(Text and element pointing records)
■ ■ ■ ■
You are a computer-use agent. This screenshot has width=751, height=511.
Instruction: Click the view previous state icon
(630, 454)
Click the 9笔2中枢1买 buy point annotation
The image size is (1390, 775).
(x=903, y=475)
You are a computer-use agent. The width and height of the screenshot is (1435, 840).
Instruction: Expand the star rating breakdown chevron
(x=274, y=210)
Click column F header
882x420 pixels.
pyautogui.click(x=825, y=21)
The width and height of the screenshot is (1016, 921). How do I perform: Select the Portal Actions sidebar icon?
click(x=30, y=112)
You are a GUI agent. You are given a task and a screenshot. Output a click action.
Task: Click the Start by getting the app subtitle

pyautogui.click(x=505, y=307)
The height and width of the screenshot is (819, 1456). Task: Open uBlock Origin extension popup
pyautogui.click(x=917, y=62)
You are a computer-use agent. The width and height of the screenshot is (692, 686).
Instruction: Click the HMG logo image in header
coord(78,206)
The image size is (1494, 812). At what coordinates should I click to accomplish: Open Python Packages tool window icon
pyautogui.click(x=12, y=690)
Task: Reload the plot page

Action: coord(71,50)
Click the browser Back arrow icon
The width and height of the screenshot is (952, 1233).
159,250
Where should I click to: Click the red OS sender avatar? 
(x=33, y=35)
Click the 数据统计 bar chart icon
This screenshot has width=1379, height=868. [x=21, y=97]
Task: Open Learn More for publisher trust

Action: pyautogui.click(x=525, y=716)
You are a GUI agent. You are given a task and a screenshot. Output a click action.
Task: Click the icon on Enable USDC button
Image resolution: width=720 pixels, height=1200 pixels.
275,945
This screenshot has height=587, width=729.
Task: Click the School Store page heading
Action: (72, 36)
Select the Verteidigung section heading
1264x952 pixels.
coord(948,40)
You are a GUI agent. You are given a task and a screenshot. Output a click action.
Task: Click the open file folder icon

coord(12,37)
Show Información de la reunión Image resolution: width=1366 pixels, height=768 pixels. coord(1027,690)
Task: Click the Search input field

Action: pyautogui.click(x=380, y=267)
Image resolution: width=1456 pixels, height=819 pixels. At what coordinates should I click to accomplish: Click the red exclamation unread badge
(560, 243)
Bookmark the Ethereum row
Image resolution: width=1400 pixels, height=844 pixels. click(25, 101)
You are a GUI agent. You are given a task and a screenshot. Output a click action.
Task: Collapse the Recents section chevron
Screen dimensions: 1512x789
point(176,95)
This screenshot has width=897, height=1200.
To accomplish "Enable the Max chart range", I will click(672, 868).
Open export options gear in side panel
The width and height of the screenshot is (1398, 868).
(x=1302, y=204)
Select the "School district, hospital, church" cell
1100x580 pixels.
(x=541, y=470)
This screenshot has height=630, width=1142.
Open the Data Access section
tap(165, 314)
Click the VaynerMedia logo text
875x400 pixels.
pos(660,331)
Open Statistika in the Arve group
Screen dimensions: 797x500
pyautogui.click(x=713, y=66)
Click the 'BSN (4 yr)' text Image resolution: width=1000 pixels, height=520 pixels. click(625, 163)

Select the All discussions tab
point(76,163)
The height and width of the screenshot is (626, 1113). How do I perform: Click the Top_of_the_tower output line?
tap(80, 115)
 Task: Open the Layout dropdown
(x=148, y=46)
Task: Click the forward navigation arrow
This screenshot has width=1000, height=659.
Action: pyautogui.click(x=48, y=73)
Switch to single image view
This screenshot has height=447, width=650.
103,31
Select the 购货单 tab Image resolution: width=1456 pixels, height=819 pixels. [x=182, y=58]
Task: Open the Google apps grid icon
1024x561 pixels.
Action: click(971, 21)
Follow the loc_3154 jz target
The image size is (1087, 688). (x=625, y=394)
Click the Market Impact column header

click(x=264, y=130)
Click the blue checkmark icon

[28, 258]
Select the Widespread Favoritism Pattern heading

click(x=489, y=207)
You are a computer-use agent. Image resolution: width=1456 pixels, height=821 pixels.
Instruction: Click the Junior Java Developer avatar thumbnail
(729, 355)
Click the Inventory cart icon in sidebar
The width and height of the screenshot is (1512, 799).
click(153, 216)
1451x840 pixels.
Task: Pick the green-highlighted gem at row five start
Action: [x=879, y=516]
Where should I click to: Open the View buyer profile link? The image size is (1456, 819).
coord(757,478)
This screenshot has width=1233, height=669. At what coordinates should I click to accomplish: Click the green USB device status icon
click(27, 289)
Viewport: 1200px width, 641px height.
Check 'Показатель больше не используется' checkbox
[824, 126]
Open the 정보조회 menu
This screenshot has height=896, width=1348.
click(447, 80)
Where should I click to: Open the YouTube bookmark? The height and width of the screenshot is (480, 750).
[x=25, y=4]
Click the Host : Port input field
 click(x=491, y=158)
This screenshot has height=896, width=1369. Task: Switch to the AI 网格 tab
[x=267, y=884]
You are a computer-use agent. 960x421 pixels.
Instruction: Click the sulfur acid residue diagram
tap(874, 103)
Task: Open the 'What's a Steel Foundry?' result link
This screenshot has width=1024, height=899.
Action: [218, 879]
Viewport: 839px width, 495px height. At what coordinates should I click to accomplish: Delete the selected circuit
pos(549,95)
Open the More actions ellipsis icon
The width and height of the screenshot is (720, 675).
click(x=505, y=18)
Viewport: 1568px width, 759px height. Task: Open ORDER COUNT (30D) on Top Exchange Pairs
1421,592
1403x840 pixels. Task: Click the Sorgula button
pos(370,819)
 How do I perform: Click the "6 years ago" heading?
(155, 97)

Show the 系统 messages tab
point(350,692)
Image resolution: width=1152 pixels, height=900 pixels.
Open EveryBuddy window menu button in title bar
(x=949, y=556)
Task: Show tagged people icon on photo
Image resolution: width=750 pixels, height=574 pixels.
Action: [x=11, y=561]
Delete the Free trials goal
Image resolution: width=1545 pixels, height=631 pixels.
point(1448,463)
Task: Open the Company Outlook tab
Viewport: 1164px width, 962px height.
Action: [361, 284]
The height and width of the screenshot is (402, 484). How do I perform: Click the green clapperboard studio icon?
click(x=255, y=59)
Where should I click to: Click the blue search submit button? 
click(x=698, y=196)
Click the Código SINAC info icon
■ ■ ■ ■
Written instruction >> Copy out the rows word for word, from the line holding "Task: Open the Company Outlook tab" through the last line of the rows, inclusive.

Exercise output >>
Task: Open the Company Outlook tab
Viewport: 1164px width, 962px height.
Action: [361, 284]
The height and width of the screenshot is (402, 484). How do I perform: Click the green clapperboard studio icon?
click(x=255, y=59)
Where should I click to: Click the blue search submit button? 
click(x=698, y=196)
Click the Código SINAC info icon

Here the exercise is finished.